Records for this task>
****************
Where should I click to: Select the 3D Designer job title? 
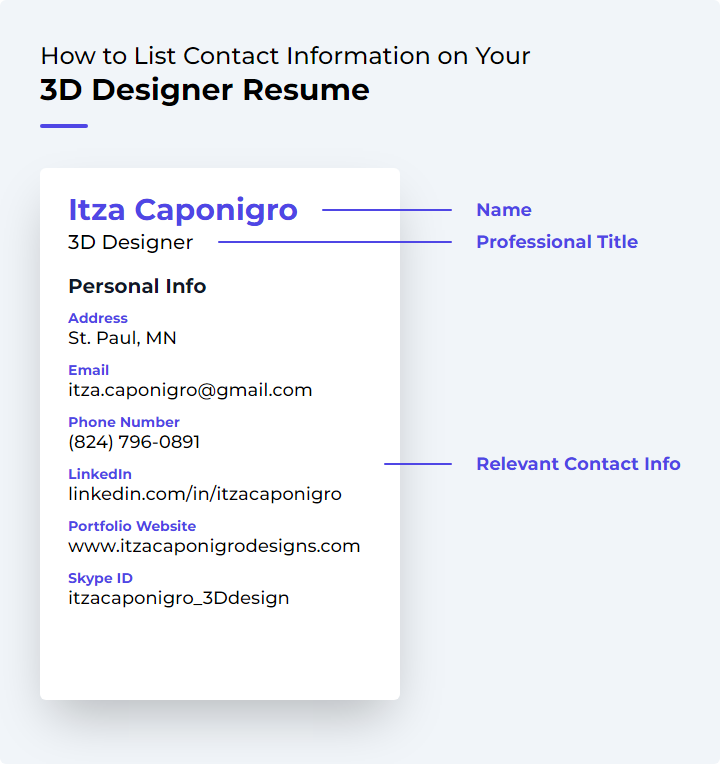[x=131, y=242]
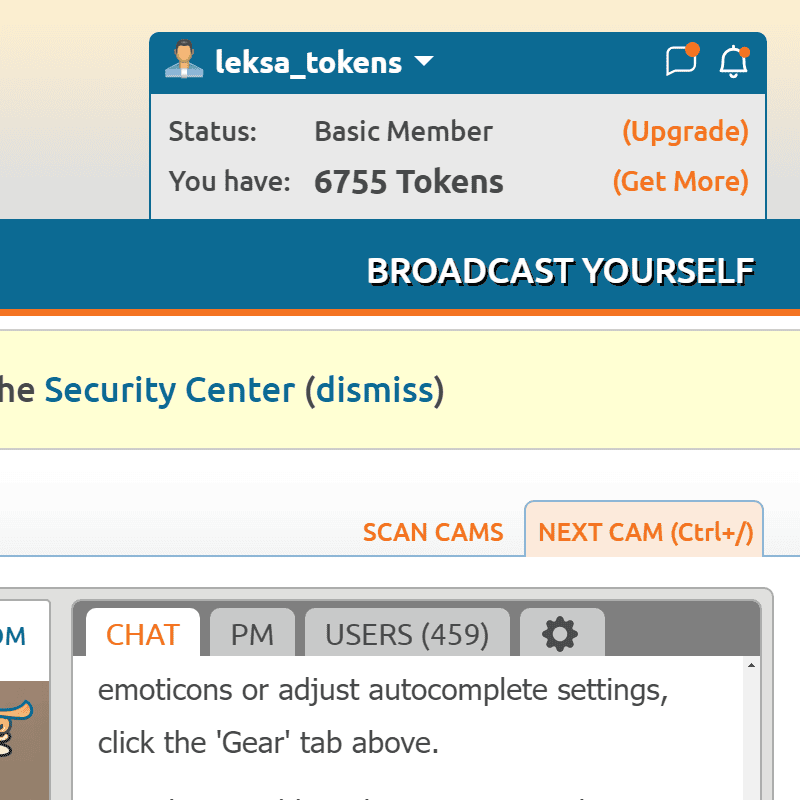
Task: Open the PM tab
Action: (x=252, y=635)
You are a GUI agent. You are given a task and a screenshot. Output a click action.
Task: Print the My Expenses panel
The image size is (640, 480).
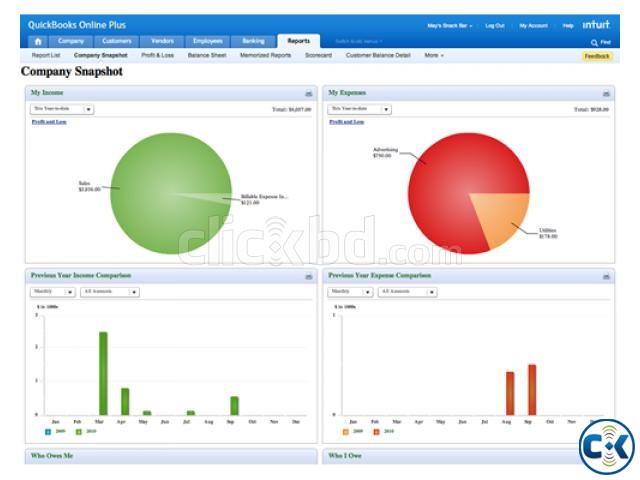[x=607, y=93]
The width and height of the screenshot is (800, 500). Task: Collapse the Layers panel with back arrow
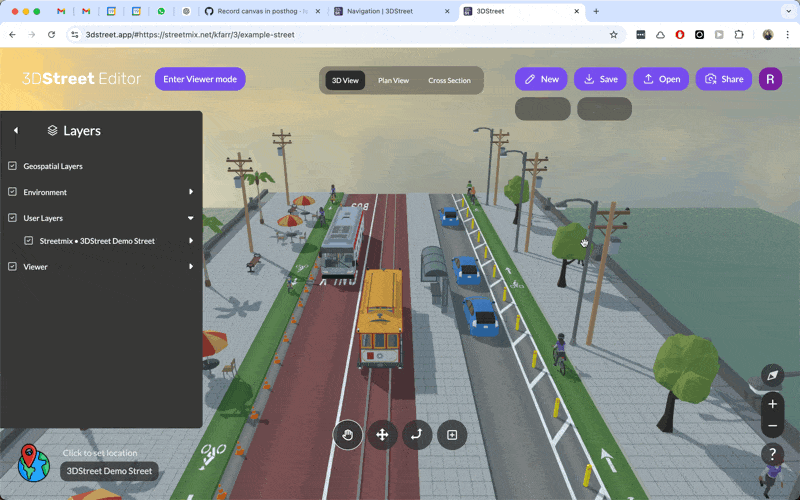[16, 131]
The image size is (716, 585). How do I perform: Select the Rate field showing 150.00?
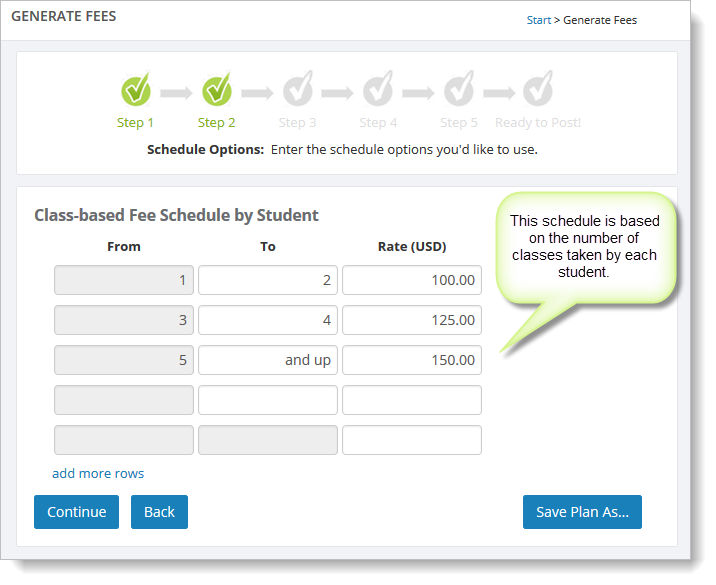click(412, 360)
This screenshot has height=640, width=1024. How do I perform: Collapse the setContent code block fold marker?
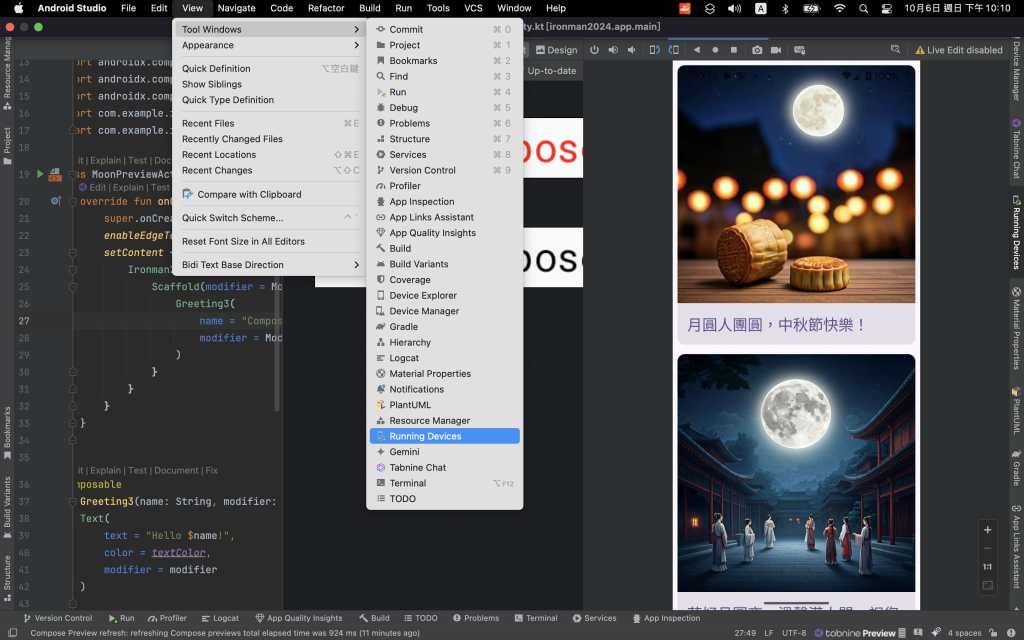(x=73, y=253)
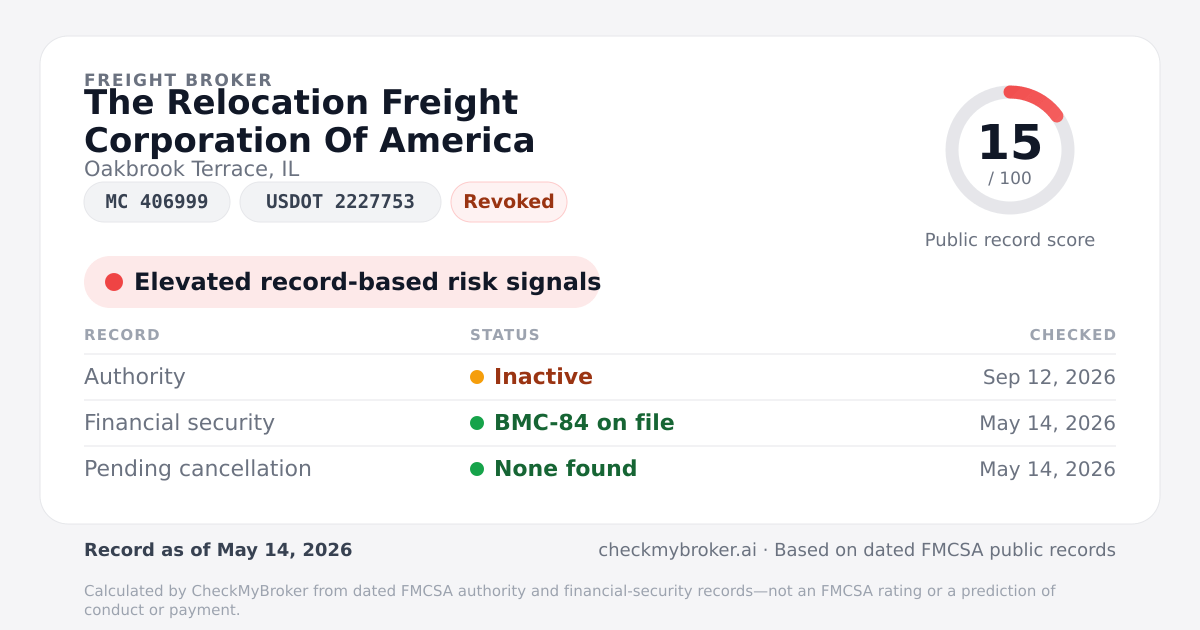Click the Sep 12, 2026 checked date

(x=1049, y=377)
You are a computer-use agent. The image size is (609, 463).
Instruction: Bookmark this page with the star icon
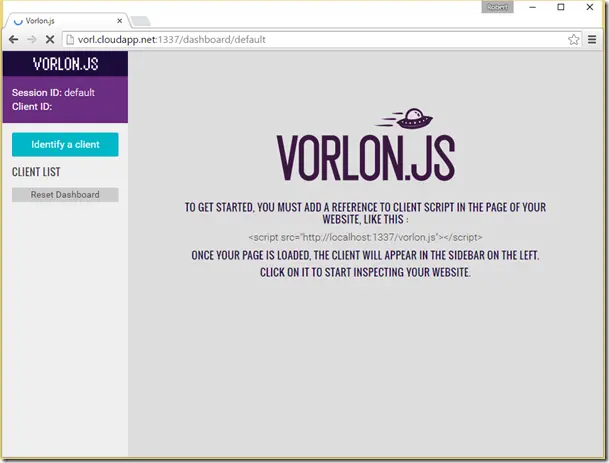[x=573, y=39]
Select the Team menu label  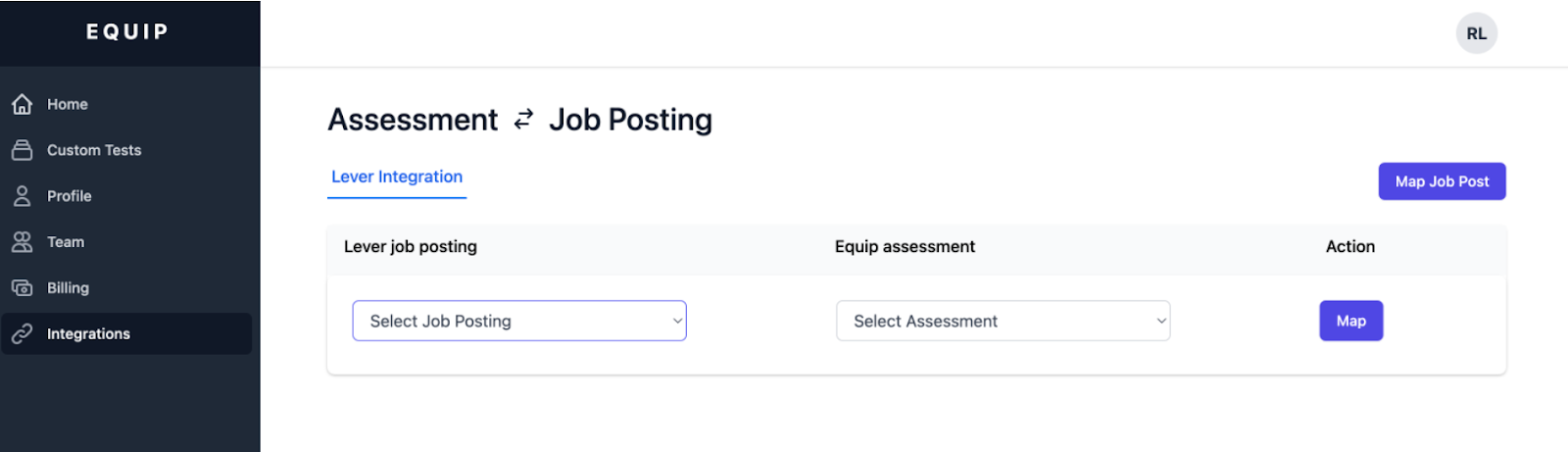[x=66, y=242]
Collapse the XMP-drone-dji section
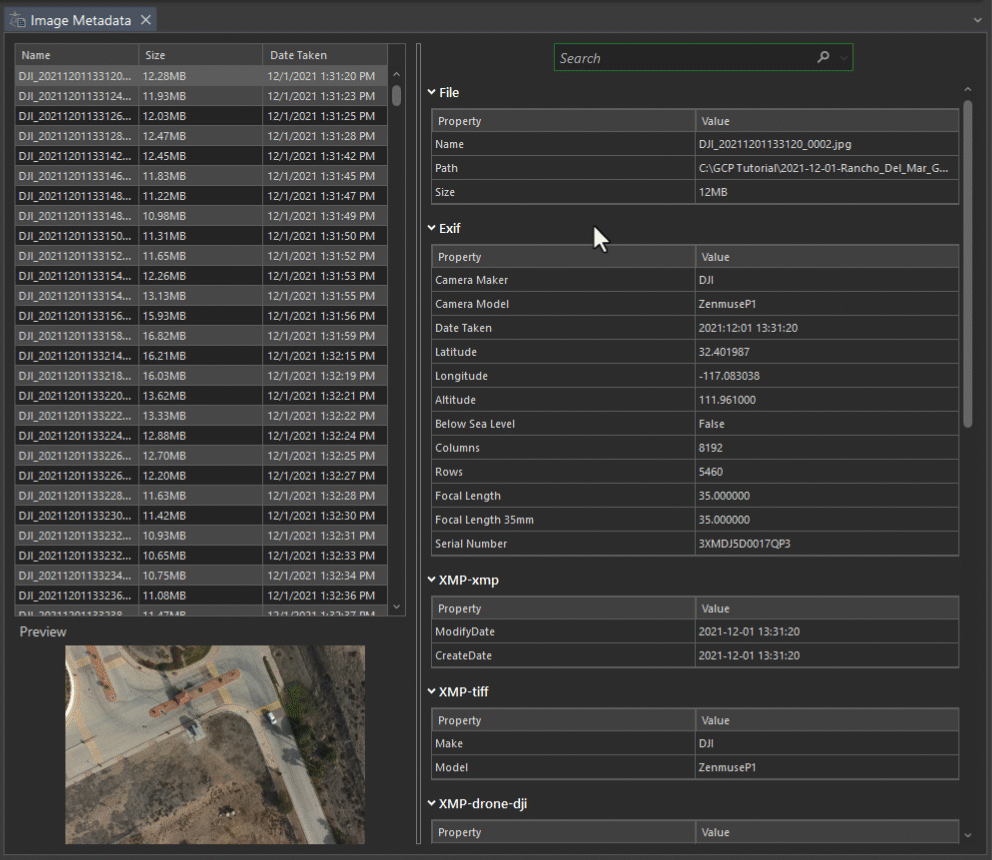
****************
Problem description>
Exactly reproduce the lines above, starting at the one that contains "The width and" and ending at the one that contains "You are a computer-use", both inclusive; leave the pictures out and add no other lines.

Output of the task>
The width and height of the screenshot is (800, 500). Task: Collapse the Layers panel with back arrow
[16, 131]
The image size is (716, 585). How do I perform: Select the Rate field showing 150.00?
click(412, 360)
This screenshot has height=640, width=1024. How do I perform: Collapse the setContent code block fold marker?
(x=73, y=253)
Click the Sep 12, 2026 checked date

(x=1049, y=377)
You are a computer-use agent. The image size is (609, 463).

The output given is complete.